§ **What is expected**: Look through the data below and extract, unchanged, the lines from the one that contains "Given: Download the call logs" to the one that contains "The image size is (976, 645).", both included.

§ **Supplied data**:

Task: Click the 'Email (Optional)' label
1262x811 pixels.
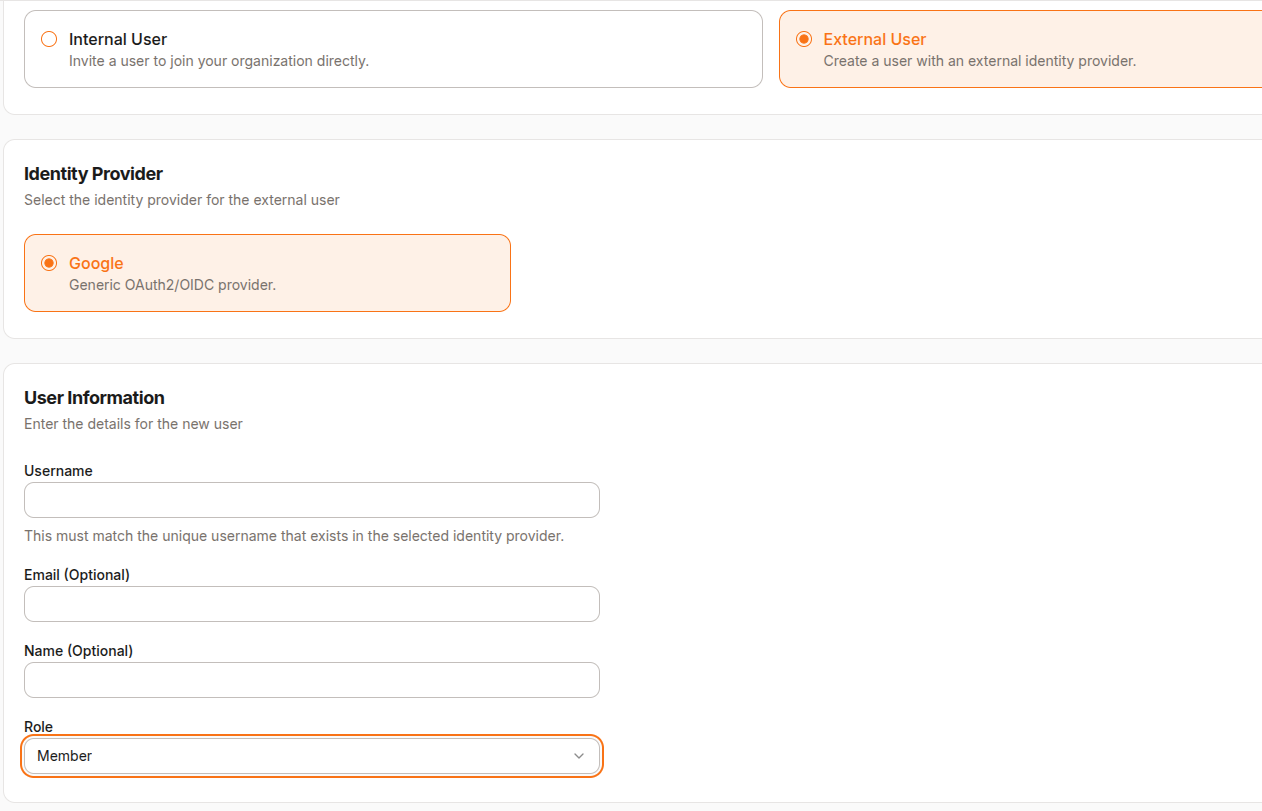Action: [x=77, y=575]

...

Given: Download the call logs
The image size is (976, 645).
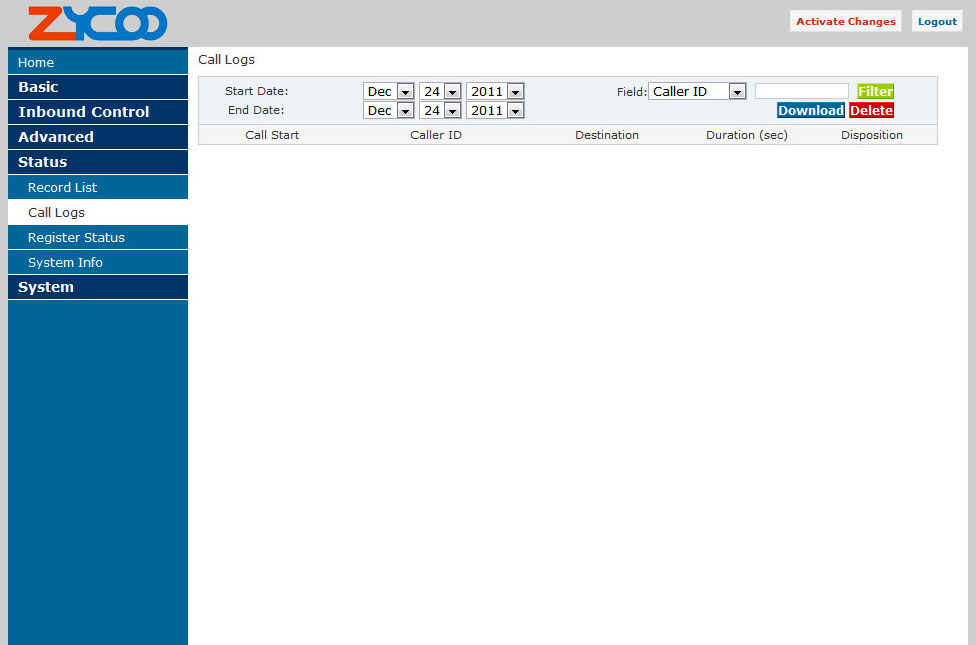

==

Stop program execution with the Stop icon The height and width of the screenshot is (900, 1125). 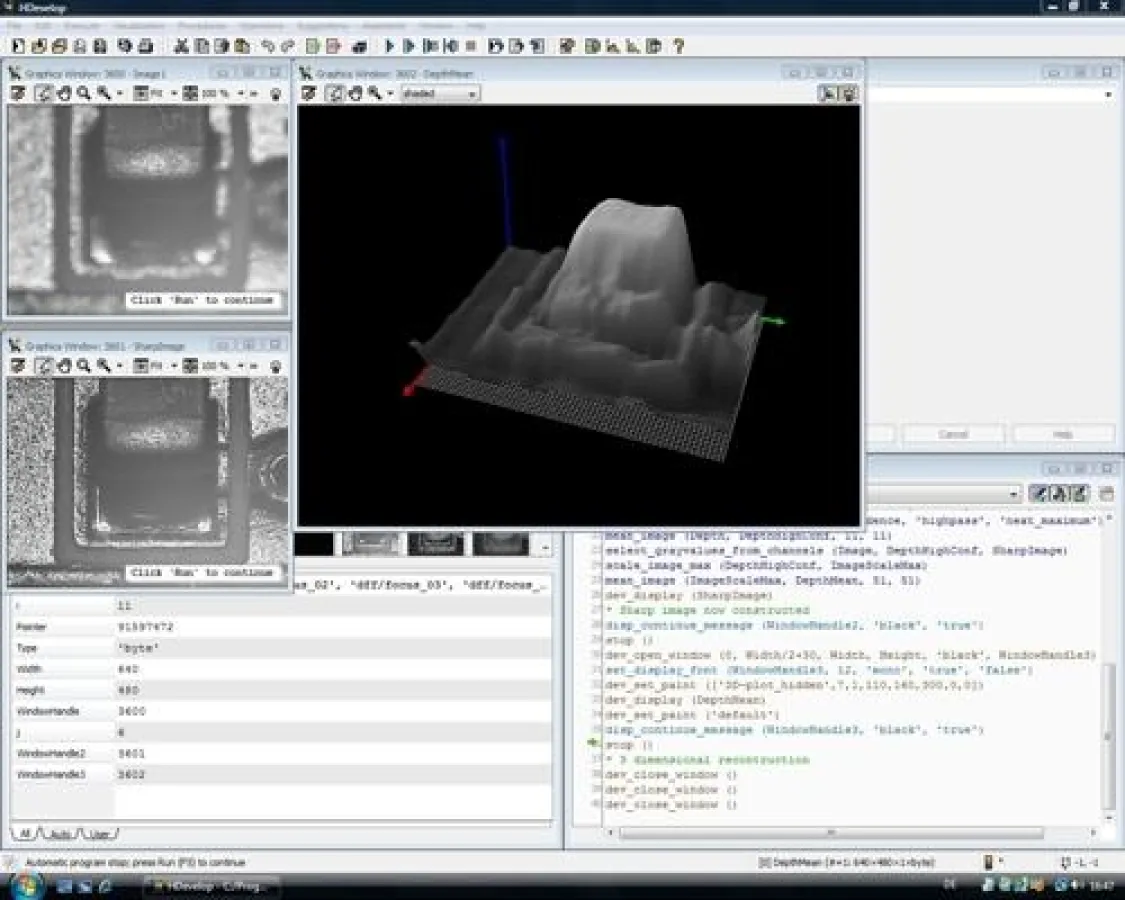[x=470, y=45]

§ **Task result**:
Given: Download the call logs
The image size is (976, 645).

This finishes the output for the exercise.